Structure and Statistical Analysis of the Microphysical Properties of Generating Cells in the Comma Head Region of Continental Winter Cyclones

Abstract This paper presents analyses of the microphysical structure of cloud-top convective generating cells at temperatures between −10° and −55°C across the comma head of 11 continental cyclones, using data collected by the W-band Wyoming Cloud Radar and in situ instrumentation aboard the National Science Foundation (NSF)/NCAR C-130. A case study of one cyclone is presented, followed by statistical analyses of the entire dataset. Ice particle number concentrations averaged 1.9 times larger inside generating cells compared to outside, and derived ice water contents and median mass diameters averaged 2.2 and 1.1 times larger in cells, respectively.
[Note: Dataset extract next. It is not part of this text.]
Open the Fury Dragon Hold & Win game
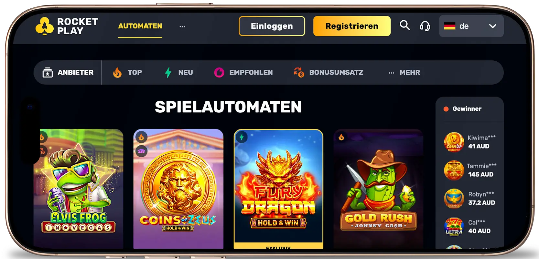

Supercooled water was directly measured at temperatures between −31.4° and −11.1°C, with the median and 95th-percentile liquid water content increasing from ~0.09 to 0.12 g m−3 and 0.14 to 0.28 g m−3 over this temperature range, respectively. Liquid water was present in 26% of observations within cells and 18% of observations between cells over the same temperature range, and it was nearly ubiquitous at temperatures above −16°C. The larger ice particle concentrations in cells are consistent with greater ice production in convective updrafts. The increased mass and diameter of the ice particles demonstrate that generating cells provide environments favorable for enhanced particle growth. The impact of water saturation and supercooled water in the cells was evident, with rapid particle growth by diffusion and sometimes riming apparent, in addition to aggregation. Turbulent mixing lessened the observed differences between cells and surrounding regions, with supercooled water observed within and between cells, similar habits within and between cells, and rimed particles evident even in ice-phase conditions.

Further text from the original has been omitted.